## [What needs to be done]
Pick up the scheduled maintenance notice for 2013-07-03 after its final line and continue it in the same style and format.

## [Text segment]
--*--

Scheduled Maintenance on 2013-07-03
The next first working Wednesday of the month we will go into Scheduled Downtime. It will last from 9:00 to 18:00, but we will return to operation as soon as we finish.
As usual, CMS and Atlas queues will be closed 24 hours before the maintenance, and LHCb queue will close 48 hours before the maintenance.
_ REMOVE: REMEMBER TO ADD DOWNTIME IN GOCGB Queues will be closed according to schedule:
Jun 14 12:07 [root@lrms02:~]# echo "qdisable atlas" | at -m 9am 2.07.13
job 100 at 2013-07-02 09:00
Jun 14 12:07 [root@lrms02:~]# echo "qdisable atlashimem" | at -m 9am 2.07.13
job 101 at 2013-07-02 09:00
Jun 14 12:07 [root@lrms02:~]# echo "qdisable cms" | at -m 9am 2.07.13
job 102 at 2013-07-02 09:00
Jun 14 12:07 [root@lrms02:~]# echo "qdisable other" | at -m 9am 2.07.13
job 103 at 2013-07-02 09:00
Jun 14 12:07 [root@lrms02:~]# echo "qdisable lhcb" | at -m 9am 1.07.13
job 104 at 2013-07-01 09:00
Jun 14 12:07 [root@lrms02:~]# echo "qdisable lcgadmin" | at -m 8:30am 3.07.13
job 105 at 2013-07-03 08:30
Jun 14 12:07 [root@lrms02:~]# atq
100 2013-07-02 09:00 a root
102 2013-07-02 09:00 a root
105 2013-07-03 08:30 a root
103 2013-07-02 09:00 a root
101 2013-07-02 09:00 a root
104 2013-07-01 09:00 a root
Summary of interventions
We will perform the following operations on the cluster:
Restrict squid
- Description:Restrict squid so only RAL servers can be accessed from the squid proxy
- Affected nodes:
cvmfs1
, cvmfs
, wn[01-78]
- Notes: Add the following to
squid.conf
acl ral dst cernvmfs.gridpp.rl.ac.uk
acl ral dst cvmfs.racf.bnl.gov
acl cvmfs dst cvmfs-stratum-one.cern.ch
acl cvmfs dst cernvmfs.gridpp.rl.ac.uk
acl cvmfs dst cvmfs.racf.bnl.gov
acl cvmfs dst cvmfs02.grid.sinica.edu.tw
acl cvmfs dst cvmfs.fnal.gov
acl cvmfs dst cvmfs-atlas-nightlies.cern.ch
And update http access rule for localnet
http_access allow localnet ral
http_access allow localnet cvmfs
Update worker nodes to SL6
- Description:Worker nodes will be updated to SL6
- Affected nodes: All worker nodes
- Notes:With this update we will be able to use the OFED stack bundled in SL6 and remove Mellanx OFED from the install process. Refinement of the install process is also to be improved using internal repos, reboots during provisioning are to be kept to a minimum. Also install mcelog to monitor for memory errorrs
Restart the BDII services to ensure we are publishing the correct information.
Update cvmfs
- Description: In SL6, cvmfs needs to be updated to 2.1
- Affected nodes: All worker nodes
- Notes: We also have to mount cvms in RW mode. Consult web-rt ticket #13573.

--*--

## [Input data]
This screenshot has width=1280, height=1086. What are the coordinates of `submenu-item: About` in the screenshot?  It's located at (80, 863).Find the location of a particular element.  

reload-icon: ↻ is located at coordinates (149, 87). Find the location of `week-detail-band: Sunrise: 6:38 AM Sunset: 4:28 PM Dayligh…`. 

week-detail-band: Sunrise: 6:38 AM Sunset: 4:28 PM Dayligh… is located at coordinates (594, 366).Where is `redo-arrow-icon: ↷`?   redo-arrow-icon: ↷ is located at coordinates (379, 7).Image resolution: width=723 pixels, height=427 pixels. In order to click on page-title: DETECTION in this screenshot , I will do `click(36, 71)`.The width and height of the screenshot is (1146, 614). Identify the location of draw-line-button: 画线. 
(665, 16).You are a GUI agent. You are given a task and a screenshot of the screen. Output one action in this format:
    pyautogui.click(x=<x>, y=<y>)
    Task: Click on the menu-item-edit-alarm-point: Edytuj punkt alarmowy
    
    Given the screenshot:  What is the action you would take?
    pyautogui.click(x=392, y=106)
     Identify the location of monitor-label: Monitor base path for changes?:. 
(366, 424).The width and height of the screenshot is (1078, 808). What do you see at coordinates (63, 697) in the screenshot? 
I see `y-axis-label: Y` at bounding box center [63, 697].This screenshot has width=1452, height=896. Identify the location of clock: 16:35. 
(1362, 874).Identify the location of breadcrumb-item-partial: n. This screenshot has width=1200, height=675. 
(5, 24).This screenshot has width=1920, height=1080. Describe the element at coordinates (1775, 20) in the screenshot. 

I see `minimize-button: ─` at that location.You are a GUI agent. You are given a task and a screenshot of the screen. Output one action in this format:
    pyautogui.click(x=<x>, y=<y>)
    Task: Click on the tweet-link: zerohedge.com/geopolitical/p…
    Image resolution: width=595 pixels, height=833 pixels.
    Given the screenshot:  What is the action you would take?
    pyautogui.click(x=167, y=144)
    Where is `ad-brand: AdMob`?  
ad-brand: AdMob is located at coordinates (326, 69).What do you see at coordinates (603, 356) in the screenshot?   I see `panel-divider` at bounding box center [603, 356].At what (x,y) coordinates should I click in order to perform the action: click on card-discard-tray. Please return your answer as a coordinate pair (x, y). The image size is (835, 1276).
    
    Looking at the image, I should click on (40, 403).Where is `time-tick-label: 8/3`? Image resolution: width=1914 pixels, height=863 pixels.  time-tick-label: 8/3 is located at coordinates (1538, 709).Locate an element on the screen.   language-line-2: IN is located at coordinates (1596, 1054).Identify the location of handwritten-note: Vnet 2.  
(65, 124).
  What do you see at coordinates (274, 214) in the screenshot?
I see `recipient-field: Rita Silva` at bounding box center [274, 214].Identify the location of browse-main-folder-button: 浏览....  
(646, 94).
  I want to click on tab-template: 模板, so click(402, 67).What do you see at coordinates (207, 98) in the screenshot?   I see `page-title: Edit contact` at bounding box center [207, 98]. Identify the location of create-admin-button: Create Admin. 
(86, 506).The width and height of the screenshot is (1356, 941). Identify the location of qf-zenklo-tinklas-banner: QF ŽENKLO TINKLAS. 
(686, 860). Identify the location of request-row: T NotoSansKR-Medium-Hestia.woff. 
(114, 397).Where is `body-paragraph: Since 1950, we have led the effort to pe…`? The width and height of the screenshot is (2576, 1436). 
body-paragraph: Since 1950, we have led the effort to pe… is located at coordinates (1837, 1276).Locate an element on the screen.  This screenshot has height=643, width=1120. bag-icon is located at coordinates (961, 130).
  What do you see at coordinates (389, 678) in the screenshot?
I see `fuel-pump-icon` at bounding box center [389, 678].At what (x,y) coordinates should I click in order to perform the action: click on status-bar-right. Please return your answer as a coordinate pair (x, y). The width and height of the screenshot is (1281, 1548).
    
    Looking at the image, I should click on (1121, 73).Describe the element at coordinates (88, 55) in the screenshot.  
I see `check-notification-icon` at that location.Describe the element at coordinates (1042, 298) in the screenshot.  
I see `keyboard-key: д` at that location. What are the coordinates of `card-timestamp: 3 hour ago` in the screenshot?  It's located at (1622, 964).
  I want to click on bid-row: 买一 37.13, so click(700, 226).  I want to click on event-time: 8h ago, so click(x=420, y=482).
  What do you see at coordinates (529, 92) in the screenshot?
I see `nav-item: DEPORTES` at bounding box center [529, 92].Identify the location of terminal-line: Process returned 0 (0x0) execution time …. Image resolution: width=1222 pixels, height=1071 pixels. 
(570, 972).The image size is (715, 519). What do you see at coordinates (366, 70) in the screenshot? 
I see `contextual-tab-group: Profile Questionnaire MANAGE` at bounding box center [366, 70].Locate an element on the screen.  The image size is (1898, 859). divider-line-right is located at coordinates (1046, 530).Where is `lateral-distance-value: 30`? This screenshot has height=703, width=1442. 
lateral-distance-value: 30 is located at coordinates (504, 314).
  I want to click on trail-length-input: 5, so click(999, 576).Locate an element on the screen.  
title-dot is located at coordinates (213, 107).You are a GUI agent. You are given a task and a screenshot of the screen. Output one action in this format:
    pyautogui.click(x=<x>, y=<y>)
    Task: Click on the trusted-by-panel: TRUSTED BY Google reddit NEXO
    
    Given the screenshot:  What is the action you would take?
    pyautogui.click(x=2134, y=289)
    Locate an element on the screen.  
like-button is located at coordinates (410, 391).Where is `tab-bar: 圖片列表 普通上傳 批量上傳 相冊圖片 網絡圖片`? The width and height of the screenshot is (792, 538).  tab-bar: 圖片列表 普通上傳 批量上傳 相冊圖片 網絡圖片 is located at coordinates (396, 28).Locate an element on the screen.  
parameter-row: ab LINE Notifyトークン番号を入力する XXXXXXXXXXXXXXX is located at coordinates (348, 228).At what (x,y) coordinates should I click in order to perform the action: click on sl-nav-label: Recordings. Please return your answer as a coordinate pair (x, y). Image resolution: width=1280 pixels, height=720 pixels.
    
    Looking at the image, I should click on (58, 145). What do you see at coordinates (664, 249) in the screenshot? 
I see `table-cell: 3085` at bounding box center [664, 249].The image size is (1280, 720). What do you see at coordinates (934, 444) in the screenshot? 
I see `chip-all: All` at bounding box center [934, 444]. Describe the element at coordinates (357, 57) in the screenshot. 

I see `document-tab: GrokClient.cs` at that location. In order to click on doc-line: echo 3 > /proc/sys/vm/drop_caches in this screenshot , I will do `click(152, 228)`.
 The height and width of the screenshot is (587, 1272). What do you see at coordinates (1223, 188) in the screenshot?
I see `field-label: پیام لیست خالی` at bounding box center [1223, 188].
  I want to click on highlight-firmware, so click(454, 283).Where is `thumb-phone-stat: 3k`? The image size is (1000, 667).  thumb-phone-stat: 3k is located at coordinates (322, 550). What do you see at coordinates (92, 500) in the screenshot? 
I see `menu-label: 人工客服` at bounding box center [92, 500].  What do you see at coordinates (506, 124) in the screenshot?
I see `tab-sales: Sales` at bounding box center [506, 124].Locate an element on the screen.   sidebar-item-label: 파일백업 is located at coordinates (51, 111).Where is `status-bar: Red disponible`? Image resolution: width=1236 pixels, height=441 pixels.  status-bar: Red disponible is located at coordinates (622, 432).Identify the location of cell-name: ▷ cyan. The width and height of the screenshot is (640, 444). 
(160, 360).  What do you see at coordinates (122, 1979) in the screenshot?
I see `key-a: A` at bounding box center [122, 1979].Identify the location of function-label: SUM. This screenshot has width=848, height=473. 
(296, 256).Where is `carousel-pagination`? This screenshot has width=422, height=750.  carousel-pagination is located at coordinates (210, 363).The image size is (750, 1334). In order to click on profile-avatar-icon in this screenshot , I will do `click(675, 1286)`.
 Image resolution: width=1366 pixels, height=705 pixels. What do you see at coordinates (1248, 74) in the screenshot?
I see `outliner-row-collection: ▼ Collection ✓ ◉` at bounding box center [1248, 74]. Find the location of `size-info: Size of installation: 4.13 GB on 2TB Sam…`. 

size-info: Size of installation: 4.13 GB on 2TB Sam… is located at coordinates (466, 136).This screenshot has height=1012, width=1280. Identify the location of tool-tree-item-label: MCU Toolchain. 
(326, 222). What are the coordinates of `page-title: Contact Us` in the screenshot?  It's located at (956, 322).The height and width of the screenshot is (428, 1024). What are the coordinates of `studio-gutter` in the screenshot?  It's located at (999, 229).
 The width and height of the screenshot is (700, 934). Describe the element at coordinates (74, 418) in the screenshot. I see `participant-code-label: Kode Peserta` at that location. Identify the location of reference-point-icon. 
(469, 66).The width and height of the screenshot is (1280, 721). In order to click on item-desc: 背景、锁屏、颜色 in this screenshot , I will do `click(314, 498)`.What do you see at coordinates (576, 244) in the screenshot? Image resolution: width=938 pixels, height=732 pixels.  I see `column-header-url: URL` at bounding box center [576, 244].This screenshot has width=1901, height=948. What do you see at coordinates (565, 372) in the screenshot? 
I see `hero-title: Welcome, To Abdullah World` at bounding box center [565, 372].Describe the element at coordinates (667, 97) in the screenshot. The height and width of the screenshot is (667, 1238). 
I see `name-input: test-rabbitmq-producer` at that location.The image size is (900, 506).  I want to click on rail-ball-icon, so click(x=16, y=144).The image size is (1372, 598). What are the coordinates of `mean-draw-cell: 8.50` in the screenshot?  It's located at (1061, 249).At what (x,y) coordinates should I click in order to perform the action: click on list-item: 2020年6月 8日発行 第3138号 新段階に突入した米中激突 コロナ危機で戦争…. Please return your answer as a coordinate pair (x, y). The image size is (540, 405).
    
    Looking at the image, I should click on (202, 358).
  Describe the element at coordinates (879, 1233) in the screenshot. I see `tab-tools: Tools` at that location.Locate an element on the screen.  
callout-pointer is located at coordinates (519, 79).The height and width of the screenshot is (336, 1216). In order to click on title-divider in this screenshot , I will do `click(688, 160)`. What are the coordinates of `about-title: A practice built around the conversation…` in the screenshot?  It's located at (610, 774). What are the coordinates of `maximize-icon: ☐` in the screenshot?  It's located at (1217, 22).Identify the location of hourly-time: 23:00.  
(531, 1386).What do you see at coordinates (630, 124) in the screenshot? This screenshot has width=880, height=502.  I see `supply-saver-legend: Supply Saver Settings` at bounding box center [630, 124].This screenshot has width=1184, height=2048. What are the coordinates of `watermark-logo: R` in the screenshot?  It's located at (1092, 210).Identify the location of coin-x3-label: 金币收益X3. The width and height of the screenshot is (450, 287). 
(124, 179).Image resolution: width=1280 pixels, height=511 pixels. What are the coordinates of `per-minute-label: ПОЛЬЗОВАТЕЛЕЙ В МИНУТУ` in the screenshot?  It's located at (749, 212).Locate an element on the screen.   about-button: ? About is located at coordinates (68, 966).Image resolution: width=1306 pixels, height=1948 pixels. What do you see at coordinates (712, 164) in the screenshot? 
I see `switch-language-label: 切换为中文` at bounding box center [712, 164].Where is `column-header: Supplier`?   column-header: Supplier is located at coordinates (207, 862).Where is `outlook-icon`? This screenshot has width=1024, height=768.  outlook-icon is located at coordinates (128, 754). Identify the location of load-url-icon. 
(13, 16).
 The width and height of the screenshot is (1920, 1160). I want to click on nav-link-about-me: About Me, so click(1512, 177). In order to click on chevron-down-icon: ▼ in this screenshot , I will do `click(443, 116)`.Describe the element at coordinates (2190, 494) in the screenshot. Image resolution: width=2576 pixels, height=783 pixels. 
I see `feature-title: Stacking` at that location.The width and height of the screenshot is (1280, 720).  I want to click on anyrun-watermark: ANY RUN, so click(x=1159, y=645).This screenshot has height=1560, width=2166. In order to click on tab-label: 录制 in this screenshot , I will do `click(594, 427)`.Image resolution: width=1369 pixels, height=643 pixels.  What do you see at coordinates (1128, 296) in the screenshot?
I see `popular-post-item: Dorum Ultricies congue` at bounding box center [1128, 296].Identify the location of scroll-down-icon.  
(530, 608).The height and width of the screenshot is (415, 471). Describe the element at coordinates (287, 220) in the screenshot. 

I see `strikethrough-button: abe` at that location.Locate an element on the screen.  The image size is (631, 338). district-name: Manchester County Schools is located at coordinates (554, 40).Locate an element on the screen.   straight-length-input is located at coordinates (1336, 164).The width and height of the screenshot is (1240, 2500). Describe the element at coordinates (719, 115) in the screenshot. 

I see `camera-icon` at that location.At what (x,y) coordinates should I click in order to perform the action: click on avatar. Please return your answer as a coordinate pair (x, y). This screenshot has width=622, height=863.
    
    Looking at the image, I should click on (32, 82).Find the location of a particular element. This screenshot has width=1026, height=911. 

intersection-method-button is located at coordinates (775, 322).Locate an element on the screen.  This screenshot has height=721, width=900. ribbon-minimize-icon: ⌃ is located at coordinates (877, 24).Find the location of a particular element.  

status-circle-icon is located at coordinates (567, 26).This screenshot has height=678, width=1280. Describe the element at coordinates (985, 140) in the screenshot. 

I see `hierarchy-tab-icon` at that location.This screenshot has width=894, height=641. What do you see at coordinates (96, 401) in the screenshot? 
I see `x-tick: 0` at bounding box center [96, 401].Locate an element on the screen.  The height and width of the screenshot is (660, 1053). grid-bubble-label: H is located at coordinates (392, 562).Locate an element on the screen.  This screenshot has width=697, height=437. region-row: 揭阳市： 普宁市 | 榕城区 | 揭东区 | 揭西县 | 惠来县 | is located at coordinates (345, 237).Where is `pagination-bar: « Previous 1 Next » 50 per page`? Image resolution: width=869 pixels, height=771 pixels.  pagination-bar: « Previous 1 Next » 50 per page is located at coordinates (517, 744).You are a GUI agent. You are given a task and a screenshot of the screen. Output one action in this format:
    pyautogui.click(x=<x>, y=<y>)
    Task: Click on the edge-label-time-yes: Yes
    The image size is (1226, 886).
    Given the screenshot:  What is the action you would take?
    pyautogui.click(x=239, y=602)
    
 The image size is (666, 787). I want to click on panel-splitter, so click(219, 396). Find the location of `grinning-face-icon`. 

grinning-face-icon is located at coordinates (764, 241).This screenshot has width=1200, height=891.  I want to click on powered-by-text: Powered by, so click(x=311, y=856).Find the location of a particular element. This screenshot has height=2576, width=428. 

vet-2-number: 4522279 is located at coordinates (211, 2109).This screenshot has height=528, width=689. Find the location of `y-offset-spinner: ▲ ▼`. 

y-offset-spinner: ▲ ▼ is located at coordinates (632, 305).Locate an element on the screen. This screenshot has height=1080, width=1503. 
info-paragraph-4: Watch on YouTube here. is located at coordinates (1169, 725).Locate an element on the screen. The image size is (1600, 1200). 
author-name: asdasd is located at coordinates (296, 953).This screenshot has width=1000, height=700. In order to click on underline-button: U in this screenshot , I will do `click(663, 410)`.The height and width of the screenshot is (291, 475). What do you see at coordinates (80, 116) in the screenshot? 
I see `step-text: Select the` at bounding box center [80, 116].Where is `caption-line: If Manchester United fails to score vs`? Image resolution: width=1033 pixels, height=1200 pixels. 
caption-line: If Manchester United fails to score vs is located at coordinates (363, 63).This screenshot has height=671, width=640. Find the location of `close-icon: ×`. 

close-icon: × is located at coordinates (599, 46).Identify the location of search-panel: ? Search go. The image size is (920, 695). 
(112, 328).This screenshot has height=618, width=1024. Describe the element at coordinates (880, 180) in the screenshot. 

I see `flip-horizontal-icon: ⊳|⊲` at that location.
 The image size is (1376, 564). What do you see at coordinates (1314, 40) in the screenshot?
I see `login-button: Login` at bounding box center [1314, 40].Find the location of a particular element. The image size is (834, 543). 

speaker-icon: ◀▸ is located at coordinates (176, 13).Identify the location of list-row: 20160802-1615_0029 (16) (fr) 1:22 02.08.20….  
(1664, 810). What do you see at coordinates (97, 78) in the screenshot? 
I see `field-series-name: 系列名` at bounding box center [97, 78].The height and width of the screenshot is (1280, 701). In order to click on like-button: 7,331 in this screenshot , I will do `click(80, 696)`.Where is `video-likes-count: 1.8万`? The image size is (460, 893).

--*--

## [Exercise output]
Restart pbs and dcache services
- Description: After the DNS change we need to restart services querying old systems.
- Affected nodes:
se[01-14], storage0[1,2]
and lrms0[1-2]
- Notes: Check ticket #13546
Decommission KVM01
- Description:Remaining VMs are to be moved form this host to KVM01 can be decommissioned
- Affected nodes: Pub, UI64, ppcvmfs
- Notes:
-
pub
is still at 5.4, reinstall with 6.4
-
ui
has been installed on KVM03, this will replace ui64
-
ppcvmfs
to be moved to pre production KVM host.
Decommission old voboxes
- Description: Old voboxes need to be decommissioned.
- Affected nodes:
cmsvobox
and atlasvobox
- Notes:
atlasvobox
can be shutdown but NOT cmsvobox
(it has been moved to a kvm VM until CMS is ready). atlasvobox
VM disks have been moved to /kvm02/
Migrate lrms02 to kvm
- Description: right now
lrms02
is still a Xen VM that needs to be migrated to KVM.
- Affected nodes:
lrms02
- Notes: Check the process followed in the previous maintenance.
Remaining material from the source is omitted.